» WORK ORDER:
Each entry here is to be restated word for word.

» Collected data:
········
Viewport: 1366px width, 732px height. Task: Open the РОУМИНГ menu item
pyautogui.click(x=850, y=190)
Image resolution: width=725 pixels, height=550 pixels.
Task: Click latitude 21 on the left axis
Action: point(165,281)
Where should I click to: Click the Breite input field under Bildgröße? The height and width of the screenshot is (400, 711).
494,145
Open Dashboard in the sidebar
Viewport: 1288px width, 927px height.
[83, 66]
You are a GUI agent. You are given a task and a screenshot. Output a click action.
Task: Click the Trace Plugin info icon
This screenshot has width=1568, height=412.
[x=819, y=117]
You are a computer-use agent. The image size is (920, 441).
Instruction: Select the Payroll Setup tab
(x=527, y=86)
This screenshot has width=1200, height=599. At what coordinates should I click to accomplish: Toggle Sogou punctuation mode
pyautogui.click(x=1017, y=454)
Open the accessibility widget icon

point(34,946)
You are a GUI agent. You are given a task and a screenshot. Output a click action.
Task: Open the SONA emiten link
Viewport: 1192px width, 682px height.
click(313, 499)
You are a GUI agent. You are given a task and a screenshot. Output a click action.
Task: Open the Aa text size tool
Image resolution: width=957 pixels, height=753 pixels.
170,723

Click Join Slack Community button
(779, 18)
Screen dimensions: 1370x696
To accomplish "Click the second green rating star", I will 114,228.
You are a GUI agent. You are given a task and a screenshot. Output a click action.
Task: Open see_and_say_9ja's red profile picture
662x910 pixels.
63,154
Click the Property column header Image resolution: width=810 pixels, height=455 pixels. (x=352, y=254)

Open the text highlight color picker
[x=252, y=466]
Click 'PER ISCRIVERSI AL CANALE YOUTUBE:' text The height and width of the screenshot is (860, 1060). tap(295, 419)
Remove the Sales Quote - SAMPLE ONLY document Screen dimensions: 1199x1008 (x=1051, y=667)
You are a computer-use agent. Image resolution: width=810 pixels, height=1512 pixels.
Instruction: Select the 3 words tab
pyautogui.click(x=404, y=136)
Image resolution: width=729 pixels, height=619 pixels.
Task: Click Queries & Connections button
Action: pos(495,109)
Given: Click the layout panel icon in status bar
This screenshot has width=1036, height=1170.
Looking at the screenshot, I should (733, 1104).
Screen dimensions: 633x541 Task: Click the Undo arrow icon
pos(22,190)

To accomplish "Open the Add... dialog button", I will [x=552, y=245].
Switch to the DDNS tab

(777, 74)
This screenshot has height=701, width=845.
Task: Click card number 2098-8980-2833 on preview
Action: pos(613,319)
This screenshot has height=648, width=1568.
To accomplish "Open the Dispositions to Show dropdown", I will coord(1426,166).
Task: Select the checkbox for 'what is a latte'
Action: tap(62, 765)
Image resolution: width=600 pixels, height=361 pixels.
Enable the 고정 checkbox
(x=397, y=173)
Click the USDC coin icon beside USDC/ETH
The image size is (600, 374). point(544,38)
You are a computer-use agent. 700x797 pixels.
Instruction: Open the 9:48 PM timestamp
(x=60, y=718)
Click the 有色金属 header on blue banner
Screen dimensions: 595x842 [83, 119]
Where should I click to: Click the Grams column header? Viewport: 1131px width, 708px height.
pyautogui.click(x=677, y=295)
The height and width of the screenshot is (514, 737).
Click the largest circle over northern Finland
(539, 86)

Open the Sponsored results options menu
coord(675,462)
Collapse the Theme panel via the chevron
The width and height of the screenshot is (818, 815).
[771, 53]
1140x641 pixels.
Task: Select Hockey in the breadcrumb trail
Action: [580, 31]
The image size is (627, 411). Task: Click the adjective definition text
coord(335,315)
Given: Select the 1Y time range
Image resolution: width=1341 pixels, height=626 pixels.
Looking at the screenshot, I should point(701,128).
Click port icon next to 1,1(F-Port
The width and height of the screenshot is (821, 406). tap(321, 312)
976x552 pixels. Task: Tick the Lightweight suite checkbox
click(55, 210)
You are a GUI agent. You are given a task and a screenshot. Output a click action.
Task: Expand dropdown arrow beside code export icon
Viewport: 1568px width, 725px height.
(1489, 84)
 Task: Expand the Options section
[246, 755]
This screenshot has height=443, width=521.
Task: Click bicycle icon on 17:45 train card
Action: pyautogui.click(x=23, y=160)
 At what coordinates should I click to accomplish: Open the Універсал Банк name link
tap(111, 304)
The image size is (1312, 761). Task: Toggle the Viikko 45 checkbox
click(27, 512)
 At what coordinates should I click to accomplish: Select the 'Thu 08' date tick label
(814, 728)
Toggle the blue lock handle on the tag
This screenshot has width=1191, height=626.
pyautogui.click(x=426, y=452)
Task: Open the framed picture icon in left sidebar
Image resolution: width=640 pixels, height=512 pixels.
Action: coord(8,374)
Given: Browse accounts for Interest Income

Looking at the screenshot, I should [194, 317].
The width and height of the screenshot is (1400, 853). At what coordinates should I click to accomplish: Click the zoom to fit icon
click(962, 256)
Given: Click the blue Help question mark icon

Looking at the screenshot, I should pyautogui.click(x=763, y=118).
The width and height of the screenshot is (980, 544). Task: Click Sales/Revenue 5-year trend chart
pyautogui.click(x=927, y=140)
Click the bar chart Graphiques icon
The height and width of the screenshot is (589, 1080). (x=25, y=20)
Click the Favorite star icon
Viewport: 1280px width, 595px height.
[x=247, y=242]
········
» EXERCISE SOLUTION:
Viewport: 1366px width, 732px height. Task: Open the РОУМИНГ menu item
pyautogui.click(x=850, y=190)
Image resolution: width=725 pixels, height=550 pixels.
Task: Click latitude 21 on the left axis
Action: point(165,281)
Where should I click to: Click the Breite input field under Bildgröße? The height and width of the screenshot is (400, 711).
494,145
Open Dashboard in the sidebar
Viewport: 1288px width, 927px height.
[83, 66]
You are a GUI agent. You are given a task and a screenshot. Output a click action.
Task: Click the Trace Plugin info icon
This screenshot has width=1568, height=412.
[x=819, y=117]
You are a computer-use agent. The image size is (920, 441).
Instruction: Select the Payroll Setup tab
(x=527, y=86)
This screenshot has width=1200, height=599. At what coordinates should I click to accomplish: Toggle Sogou punctuation mode
pyautogui.click(x=1017, y=454)
Open the accessibility widget icon

point(34,946)
You are a GUI agent. You are given a task and a screenshot. Output a click action.
Task: Open the SONA emiten link
Viewport: 1192px width, 682px height.
click(313, 499)
You are a GUI agent. You are given a task and a screenshot. Output a click action.
Task: Open the Aa text size tool
Image resolution: width=957 pixels, height=753 pixels.
170,723

Click Join Slack Community button
(779, 18)
Screen dimensions: 1370x696
To accomplish "Click the second green rating star", I will 114,228.
You are a GUI agent. You are given a task and a screenshot. Output a click action.
Task: Open see_and_say_9ja's red profile picture
662x910 pixels.
63,154
Click the Property column header Image resolution: width=810 pixels, height=455 pixels. (x=352, y=254)

Open the text highlight color picker
[x=252, y=466]
Click 'PER ISCRIVERSI AL CANALE YOUTUBE:' text The height and width of the screenshot is (860, 1060). tap(295, 419)
Remove the Sales Quote - SAMPLE ONLY document Screen dimensions: 1199x1008 (x=1051, y=667)
You are a computer-use agent. Image resolution: width=810 pixels, height=1512 pixels.
Instruction: Select the 3 words tab
pyautogui.click(x=404, y=136)
Image resolution: width=729 pixels, height=619 pixels.
Task: Click Queries & Connections button
Action: pos(495,109)
Given: Click the layout panel icon in status bar
This screenshot has width=1036, height=1170.
Looking at the screenshot, I should (733, 1104).
Screen dimensions: 633x541 Task: Click the Undo arrow icon
pos(22,190)

To accomplish "Open the Add... dialog button", I will [x=552, y=245].
Switch to the DDNS tab

(777, 74)
This screenshot has height=701, width=845.
Task: Click card number 2098-8980-2833 on preview
Action: pos(613,319)
This screenshot has height=648, width=1568.
To accomplish "Open the Dispositions to Show dropdown", I will coord(1426,166).
Task: Select the checkbox for 'what is a latte'
Action: tap(62, 765)
Image resolution: width=600 pixels, height=361 pixels.
Enable the 고정 checkbox
(x=397, y=173)
Click the USDC coin icon beside USDC/ETH
The image size is (600, 374). point(544,38)
You are a computer-use agent. 700x797 pixels.
Instruction: Open the 9:48 PM timestamp
(x=60, y=718)
Click the 有色金属 header on blue banner
Screen dimensions: 595x842 [83, 119]
Where should I click to: Click the Grams column header? Viewport: 1131px width, 708px height.
pyautogui.click(x=677, y=295)
The height and width of the screenshot is (514, 737).
Click the largest circle over northern Finland
(539, 86)

Open the Sponsored results options menu
coord(675,462)
Collapse the Theme panel via the chevron
The width and height of the screenshot is (818, 815).
[771, 53]
1140x641 pixels.
Task: Select Hockey in the breadcrumb trail
Action: [580, 31]
The image size is (627, 411). Task: Click the adjective definition text
coord(335,315)
Given: Select the 1Y time range
Image resolution: width=1341 pixels, height=626 pixels.
Looking at the screenshot, I should point(701,128).
Click port icon next to 1,1(F-Port
The width and height of the screenshot is (821, 406). tap(321, 312)
976x552 pixels. Task: Tick the Lightweight suite checkbox
click(55, 210)
You are a GUI agent. You are given a task and a screenshot. Output a click action.
Task: Expand dropdown arrow beside code export icon
Viewport: 1568px width, 725px height.
(1489, 84)
 Task: Expand the Options section
[246, 755]
This screenshot has height=443, width=521.
Task: Click bicycle icon on 17:45 train card
Action: pyautogui.click(x=23, y=160)
 At what coordinates should I click to accomplish: Open the Універсал Банк name link
tap(111, 304)
The image size is (1312, 761). Task: Toggle the Viikko 45 checkbox
click(27, 512)
 At what coordinates should I click to accomplish: Select the 'Thu 08' date tick label
(814, 728)
Toggle the blue lock handle on the tag
This screenshot has width=1191, height=626.
pyautogui.click(x=426, y=452)
Task: Open the framed picture icon in left sidebar
Image resolution: width=640 pixels, height=512 pixels.
Action: coord(8,374)
Given: Browse accounts for Interest Income

Looking at the screenshot, I should [194, 317].
The width and height of the screenshot is (1400, 853). At what coordinates should I click to accomplish: Click the zoom to fit icon
click(962, 256)
Given: Click the blue Help question mark icon

Looking at the screenshot, I should pyautogui.click(x=763, y=118).
The width and height of the screenshot is (980, 544). Task: Click Sales/Revenue 5-year trend chart
pyautogui.click(x=927, y=140)
Click the bar chart Graphiques icon
The height and width of the screenshot is (589, 1080). (x=25, y=20)
Click the Favorite star icon
Viewport: 1280px width, 595px height.
[x=247, y=242]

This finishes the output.